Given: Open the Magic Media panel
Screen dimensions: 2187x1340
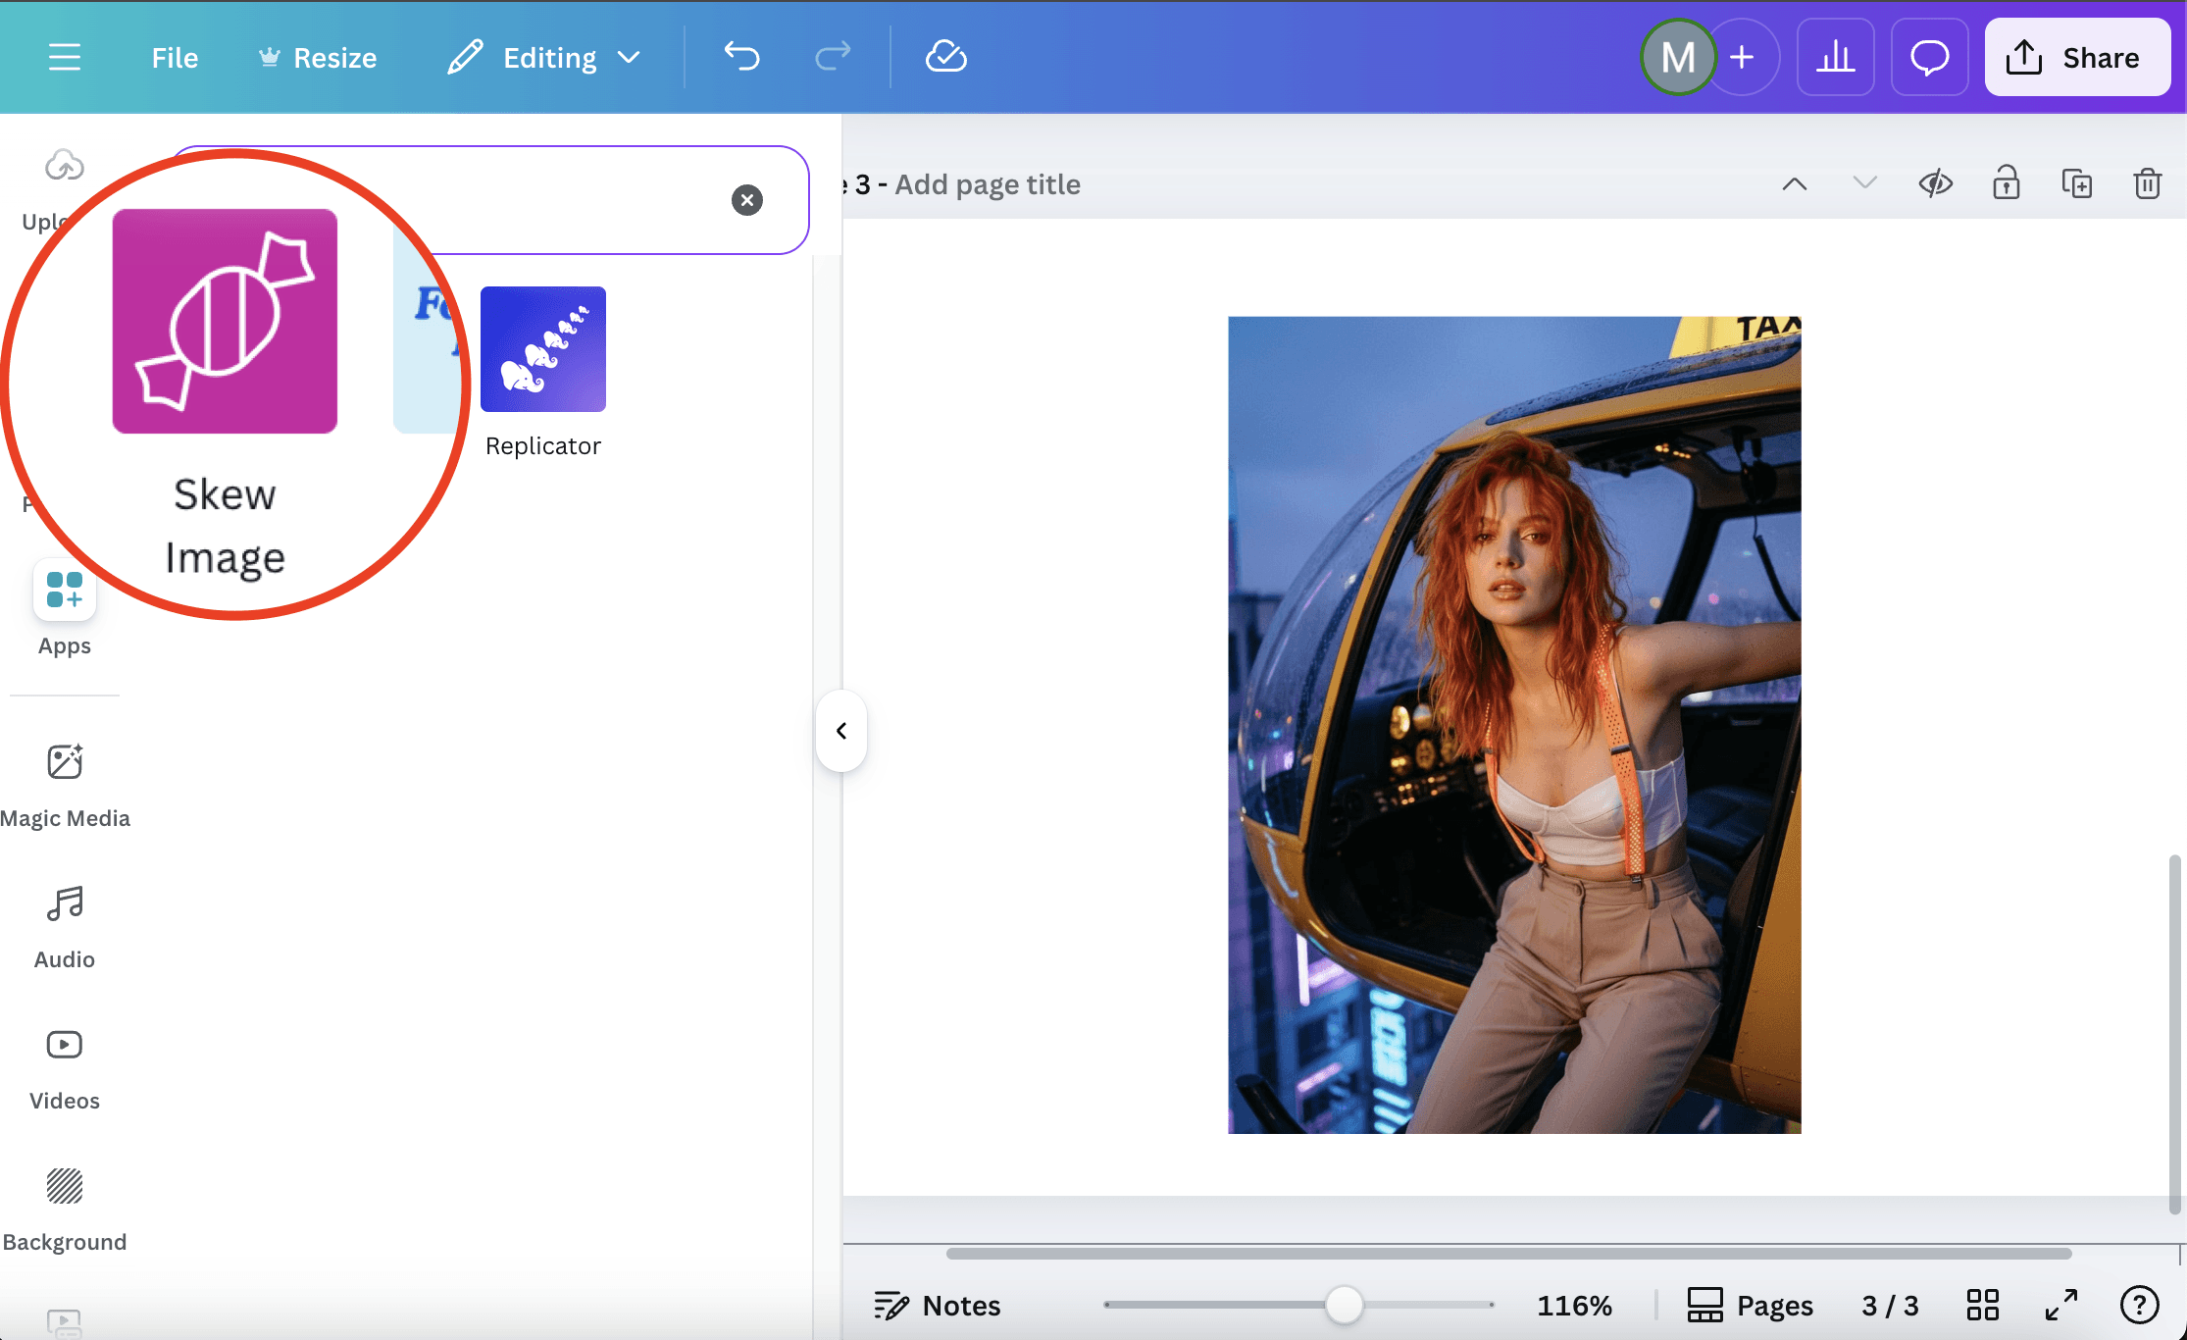Looking at the screenshot, I should pos(65,784).
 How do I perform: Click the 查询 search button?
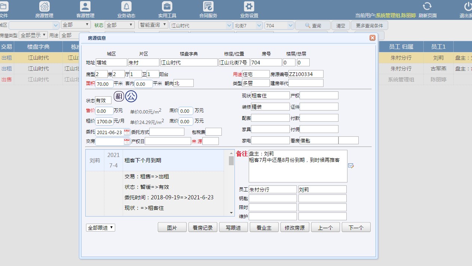(313, 25)
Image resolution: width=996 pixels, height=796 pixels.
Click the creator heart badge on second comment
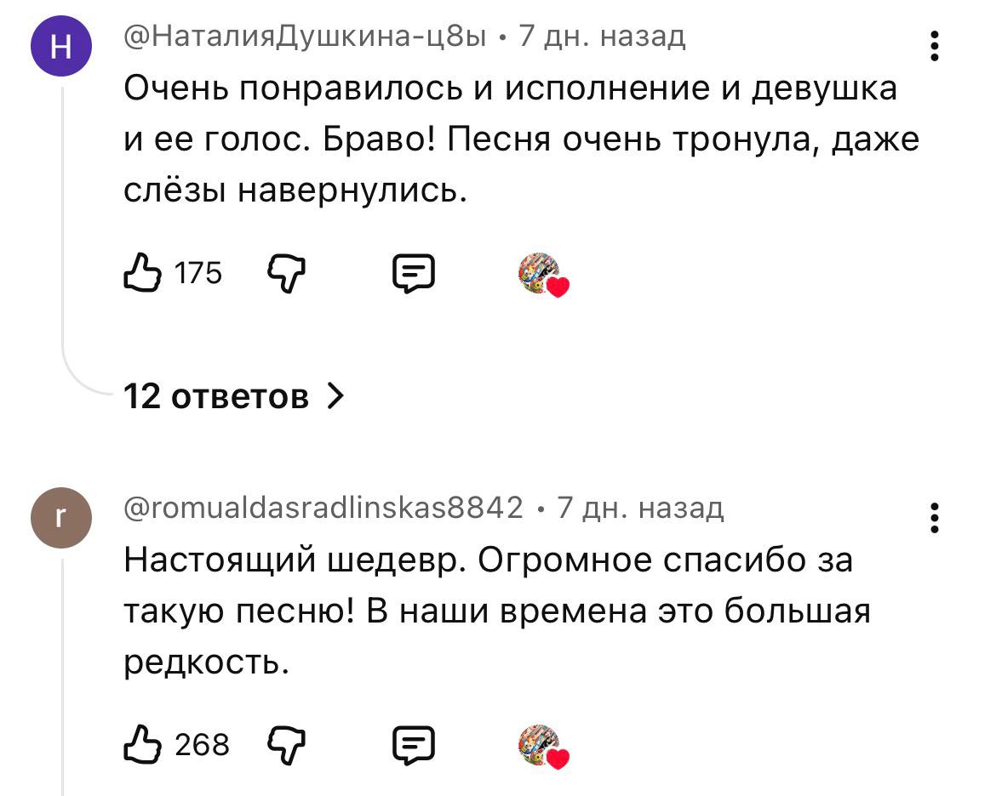pyautogui.click(x=542, y=745)
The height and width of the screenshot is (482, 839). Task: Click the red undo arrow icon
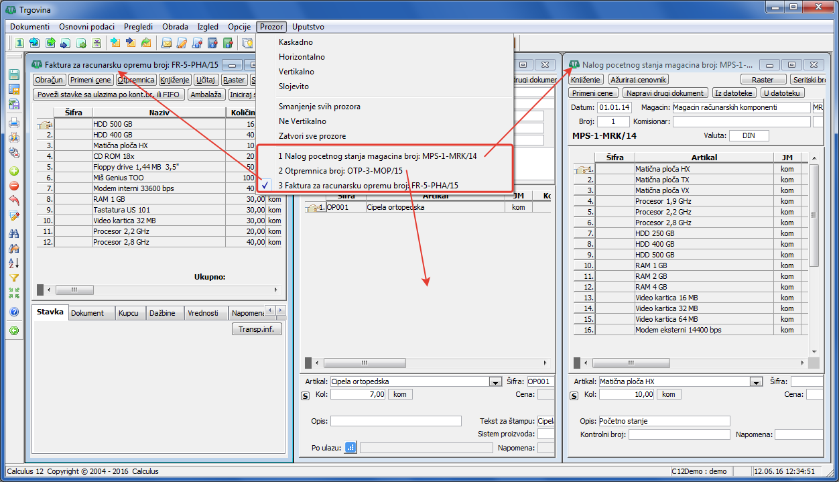click(14, 200)
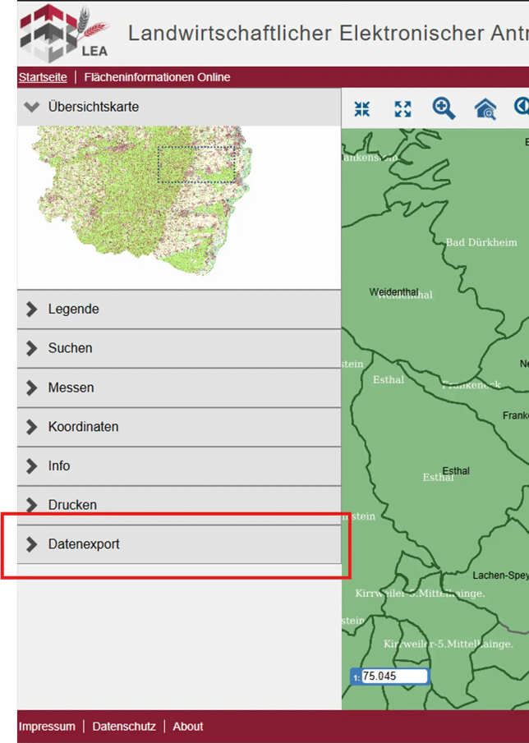
Task: Click the map scale field showing 75.045
Action: [394, 676]

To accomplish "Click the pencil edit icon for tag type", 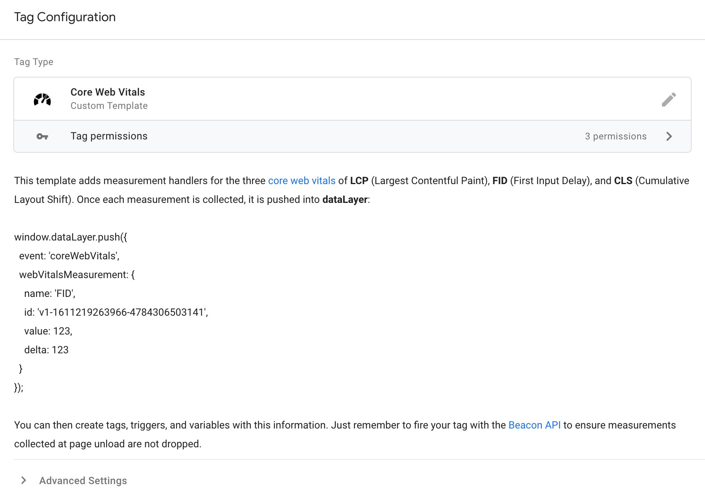I will pyautogui.click(x=669, y=99).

### [TO BE DONE]
Please convert the rows from the start through the line containing "pyautogui.click(x=542, y=745)" into a Markdown table with the columns No. and Line, leaving out blank lines and the pictures.

### [REPLY TO THE TASK]
| No. | Line |
|---|---|
| 1 | Given: Open the Magic Media panel |
| 2 | Screen dimensions: 2187x1340 |
| 3 | Looking at the screenshot, I should pos(65,784). |
| 4 |  How do I perform: Click the 查询 search button? |
| 5 | (313, 25) |
| 6 | Image resolution: width=996 pixels, height=796 pixels. |
| 7 | Click the creator heart badge on second comment |
| 8 | pyautogui.click(x=542, y=745) |